There’s also at least one damning admission — “The fact is that we can’t account for the lack of warming at the moment” — sent by Kevin Trenberth of the National Center for Atmospheric Research. There are attempts to conspire. Phil Jones, head of Climate Research Unit at the University of East Anglia in England, wrote that “If they ever hear there is a Freedom of Information Act now in the U.K., I think I’ll delete the file rather than send to anyone.” Jones later warned a trio of colleagues: “Don’t any of you three tell anybody that the U.K. has a Freedom of Information Act!” There are attempts to silence dissenters.
I didn’t need these e-mails to figure out the game being played by the global warming hysterics. The way Al Gore refuses to be questioned or deign to debate, the way “the scientists” have tried to close off all contrary presentations and destroy the careers of heterodox thinkers, I figured the old fix was in. Time now to find out for sure.
Here’s a clue: If the Democratic Congress refuses to investigate, they know it’s true. Ditto the UN and the UK Parliament.
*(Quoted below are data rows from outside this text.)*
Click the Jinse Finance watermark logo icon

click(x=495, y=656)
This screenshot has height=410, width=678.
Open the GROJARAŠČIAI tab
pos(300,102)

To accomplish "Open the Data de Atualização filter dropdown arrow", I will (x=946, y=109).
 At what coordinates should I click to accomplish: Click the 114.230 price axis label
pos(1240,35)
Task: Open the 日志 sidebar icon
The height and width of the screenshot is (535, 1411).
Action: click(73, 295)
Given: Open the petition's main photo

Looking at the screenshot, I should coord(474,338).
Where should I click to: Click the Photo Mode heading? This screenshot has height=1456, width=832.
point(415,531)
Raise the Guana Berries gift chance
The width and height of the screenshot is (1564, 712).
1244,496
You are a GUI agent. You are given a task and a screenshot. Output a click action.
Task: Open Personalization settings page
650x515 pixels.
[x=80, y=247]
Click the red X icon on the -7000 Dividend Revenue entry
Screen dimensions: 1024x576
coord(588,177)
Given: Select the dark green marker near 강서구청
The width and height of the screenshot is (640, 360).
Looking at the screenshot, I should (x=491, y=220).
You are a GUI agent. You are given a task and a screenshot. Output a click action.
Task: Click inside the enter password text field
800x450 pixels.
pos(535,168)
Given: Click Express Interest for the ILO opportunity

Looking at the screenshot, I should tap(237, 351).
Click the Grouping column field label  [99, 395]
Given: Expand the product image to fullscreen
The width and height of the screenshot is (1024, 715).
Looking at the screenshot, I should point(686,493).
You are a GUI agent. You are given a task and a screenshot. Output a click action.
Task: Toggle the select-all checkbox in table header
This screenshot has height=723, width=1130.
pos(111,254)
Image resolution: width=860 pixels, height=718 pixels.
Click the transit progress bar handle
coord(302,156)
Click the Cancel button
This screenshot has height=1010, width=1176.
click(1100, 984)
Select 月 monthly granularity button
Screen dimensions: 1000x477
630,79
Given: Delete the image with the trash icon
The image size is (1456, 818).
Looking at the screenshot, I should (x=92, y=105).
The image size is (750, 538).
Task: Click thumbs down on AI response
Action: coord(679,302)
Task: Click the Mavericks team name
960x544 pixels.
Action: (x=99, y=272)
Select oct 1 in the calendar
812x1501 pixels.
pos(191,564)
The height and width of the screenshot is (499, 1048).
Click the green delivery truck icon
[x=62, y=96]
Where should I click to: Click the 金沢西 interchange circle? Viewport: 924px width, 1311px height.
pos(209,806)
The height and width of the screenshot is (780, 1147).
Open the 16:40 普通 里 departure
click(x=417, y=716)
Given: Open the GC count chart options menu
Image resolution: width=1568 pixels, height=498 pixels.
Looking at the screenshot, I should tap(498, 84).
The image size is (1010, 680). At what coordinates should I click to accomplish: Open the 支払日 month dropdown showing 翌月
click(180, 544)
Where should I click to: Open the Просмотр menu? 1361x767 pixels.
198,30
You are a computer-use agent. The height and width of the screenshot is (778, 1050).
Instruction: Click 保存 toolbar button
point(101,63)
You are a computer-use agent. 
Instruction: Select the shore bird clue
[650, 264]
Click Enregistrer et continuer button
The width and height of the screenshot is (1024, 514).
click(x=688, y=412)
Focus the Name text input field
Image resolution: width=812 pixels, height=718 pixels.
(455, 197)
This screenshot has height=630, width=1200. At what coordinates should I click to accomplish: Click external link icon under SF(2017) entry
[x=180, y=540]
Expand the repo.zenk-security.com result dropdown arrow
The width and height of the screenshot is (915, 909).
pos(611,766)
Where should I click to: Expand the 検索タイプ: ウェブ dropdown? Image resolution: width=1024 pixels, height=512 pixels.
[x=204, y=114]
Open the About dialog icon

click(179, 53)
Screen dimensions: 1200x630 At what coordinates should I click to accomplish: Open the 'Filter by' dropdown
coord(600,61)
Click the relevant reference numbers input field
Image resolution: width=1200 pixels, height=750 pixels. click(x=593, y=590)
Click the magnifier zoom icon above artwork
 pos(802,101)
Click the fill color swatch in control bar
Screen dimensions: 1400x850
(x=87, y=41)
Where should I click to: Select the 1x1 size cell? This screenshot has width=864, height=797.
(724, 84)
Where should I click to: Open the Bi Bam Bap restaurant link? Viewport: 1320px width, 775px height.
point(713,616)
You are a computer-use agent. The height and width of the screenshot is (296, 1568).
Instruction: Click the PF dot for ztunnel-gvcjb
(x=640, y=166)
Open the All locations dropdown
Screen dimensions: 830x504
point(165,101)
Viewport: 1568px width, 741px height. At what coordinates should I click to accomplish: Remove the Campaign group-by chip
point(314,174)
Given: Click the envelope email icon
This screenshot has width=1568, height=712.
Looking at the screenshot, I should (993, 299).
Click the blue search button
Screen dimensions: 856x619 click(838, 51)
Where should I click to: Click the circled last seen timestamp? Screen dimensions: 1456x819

Alas, that is my prediction.





November 24th, 2009 | 11:23 pm
I realize that most of you are not programmers but I think most people understand
the meaning of the terms “ARTIFICIAL CORRECTION” and “fudge factor”.
This is from the source code that was in the leaked information. It is its own context, this is NOT from an email.
It is a unambiguous set of directions to a computer to perform some operations.
It can only be interpreted by the computer in one way, the way the author wrote it!
Computers do not tell the truth, they only say what they have been told to say.
From the program file FOI2009/FOIA/documents/harris-treebriffa_sep98_e.pro
———–
;
; PLOTS ‘ALL’ REGION MXD timeseries from age banded and from hugershoff
; standardised datasets.
; Reads Harry’s regional timeseries and outputs the 1600-1992 portion
; with missing values set appropriately. Uses mxd, and just the
; “all band” timeseries
;****** APPLIES A VERY ARTIFICIAL CORRECTION FOR DECLINE*********
;
yrloc=[1400,findgen(19)*5.+1904]
valadj=[0.,0.,0.,0.,0.,-0.1,-0.25,-0.3,0.,-0.1,0.3,0.8,1.2,1.7,2.5,2.6,2.6,$
2.6,2.6,2.6]*0.75 ; fudge factor
if n_elements(yrloc) ne n_elements(valadj) then message,’Oooops!’
Some code removed here for brevity.
;
; Now normalise w.r.t. 1881-1960
;
mknormal,densadj,x,refperiod=[1881,1960],refmean=refmean,refsd=refsd
mknormal,densall,x,refperiod=[1881,1960],refmean=refmean,refsd=refsd
;
; APPLY ARTIFICIAL CORRECTION
;
yearlyadj=interpol(valadj,yrloc,x)
densall=densall+yearlyadj
;
; Now plot them
;
Some code removed here for brevity.
———–
November 25th, 2009 | 12:22 am
Wesley,
It may be true of you that “I didn’t need these e-mails to figure out the game being played by the global warming hysterics,” but what about the rest of the world?
These hysterics have been drawing down the credibility of science to promote these hysterics, and the measure of their success is that the world has been brought to the eve of Copenhagen. Even the breaking of this news has not been enough to shake the faith of the devout, as we have seen in Australia as our own Carbon Pollution Reduction Scheme returns to the parliament.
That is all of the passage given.